From an early age, Dittman was fascinated by hawks and other large birds that cast shadows as they soared overhead.

"Geese to me are just so dramatic," Dittman said. "I know they're probably a problem to a lot of people, but I just love watching them fly. For me anyway, when they're in that V formation, and their necks are stretched out. It's so streamlined."

He tried to re-create scenes of their flight on leather, as his father did, and in wood carvings. But Dittman said he could never solve how to work with a wood's grains and anticipate how wood would respond and change with each carving.

After high school, art was limited to a hobby. His father had advised him early on to balance his art with a career. Dittman worked for about five years as a gofer for a mechanic friend who indulged his love of old cars. He worked several years with a NASA contractor that built flight simulators for the space program. But when the company moved to Binghamton, N.Y., Dittman said, he wasn't ready to leave Texas.

He stayed behind, worked for a bit with a family residential moving company before latching on with Southwest Airlines.

Nine years ago, when the growing airline offered him the chance to move to its new Raleigh-Durham hub, Dittman was ready to come east.

A chance to sketch

The routine of working for an airline ground crew includes stretches of down time between balancing luggage loads on departing flights, guiding arriving flights to their gates and unloading luggage. Dittman used the pauses to hatch his artistic plans. He took portfolios and drawing pads to sketch in a vacant conference room between flights.

Trent Williams, another ground crew member, lived with Dittman for more than a year after transferring from Las Vegas. Williams recalled seeing Dittman wander the airport during breaks.

"He was drawing pictures and always going around the airport and looking at the sculptures, looking at the paintings," said Williams, 34. "He was just going around, seeing what artwork was there and what he could contribute to it."

Lugging suitcases every shift, Dittman started noticing the faded leather or canvas suitcases with stitched leather corners, the ones decorated with hotel stickers from around the world. Soon he was patrolling area flea markets and yard sales on his days off.

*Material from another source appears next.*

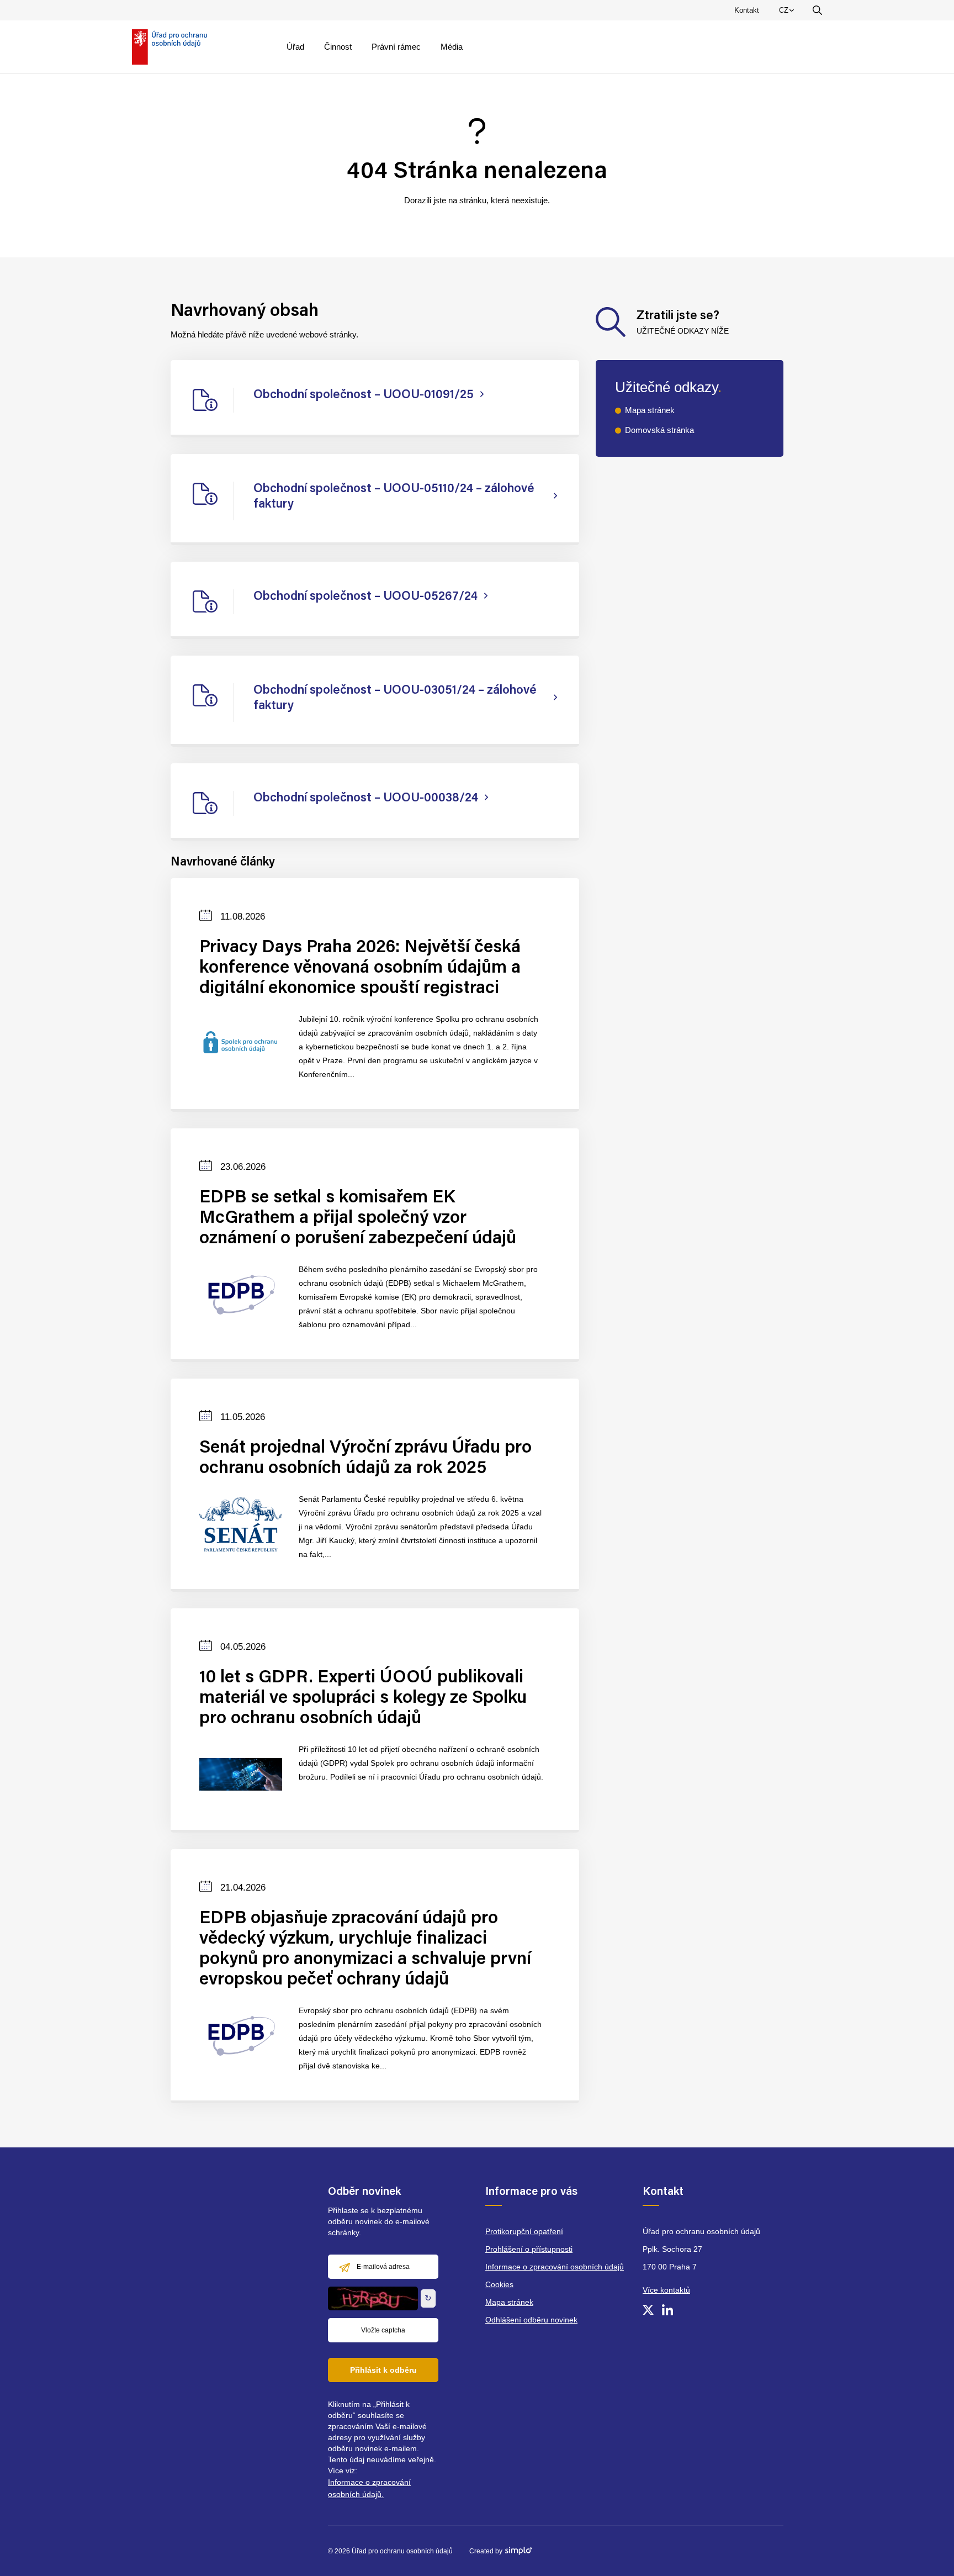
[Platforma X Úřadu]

Vendors would see him coming and call out, "The suitcase guy is here!" and the vintage suitcases started piling up in his Durham home. He refurbished some, gave them to friends as gifts, and made loftier plans for the ones he kept collecting.

Flight of whimsy

About three years ago, Dittman approached Teresa Damiano, the airport marketing director, to pitch the idea of holding an art show featuring the work of airport employees.

At that time, the airport was also launching expansive plans for more public art, and Dunne ended up coming back with his idea for "Earlier Flight."

The airport authority was primarily reviewing proposals for larger installations from such established artists as Robert Kushner of Brooklyn, N.Y., who is preparing a stone-and-glass mosaic mural for the new terminal under construction. But Dunne's more modest idea also won favor, once he presented the authority some small-scale drawings and a prototype of a suitcase goose.

Tim Clancy, president of Clancy & Theys Construction, was chairman of the authority's ad-hoc committee on public art when Dittman made his presentation.

"The way he first described it, it could have been odd," Clancy said. "But then, anyhow, he came in with this goose and this concept, and it just sort of clicked for us. It's just sort of fun and whimsical."

Some passengers go through the airport atrium parking garage without even noticing the winged suitcases hanging overhead from stainless steel cables. A few paused Wednesday morning, tapped a traveling companion on the arm and pointed upward with a grin. Some offered only a raised eyebrow or disbelieving shake of the head; others plowed forward with heads down, never looking up.

New projects

Near the airport, Dittman still has more than 50 old suitcases in two storage units, which double as his studio. The crayon marks that his 4-year-old daughter scrawled across the bottom of one unfinished canvas, a painting of a green, 1957 Jaguar sports car, convinced him that it's safer to keep his work here than at home.

A recent shoulder injury convinced him that it was time to retire from the airport ground crew, but he manages a new offshoot of his family's trucking business to pay the bills. He has also picked up small art projects, including a series of paintings commissioned by a local collector of vintage cars.

One of the latest paintings for this collector features a Camaro strapped to a rocket booster, blasting off into space.

Local art dealer Wendy Ringenbach has displayed some of Dittman's paintings at her Madison Fine Art gallery in Brierdale Shopping Center.

"Dunne's got a great eye," she said. "His biggest strength is he perseveres, and he's very headstrong. So whatever he decides he's going to do, he's going to do it. It may not be the top-selling piece in my gallery, but it'll definitely catch your eye, grab your attention. And just like those people at the airport, they're stopping and looking, which a lot of art doesn't do that for people."

For now at least, Dittman said he's not thinking of new ways to rehabilitate the antique luggage he can't seem to resist. He figured it was good for at least another flock or two.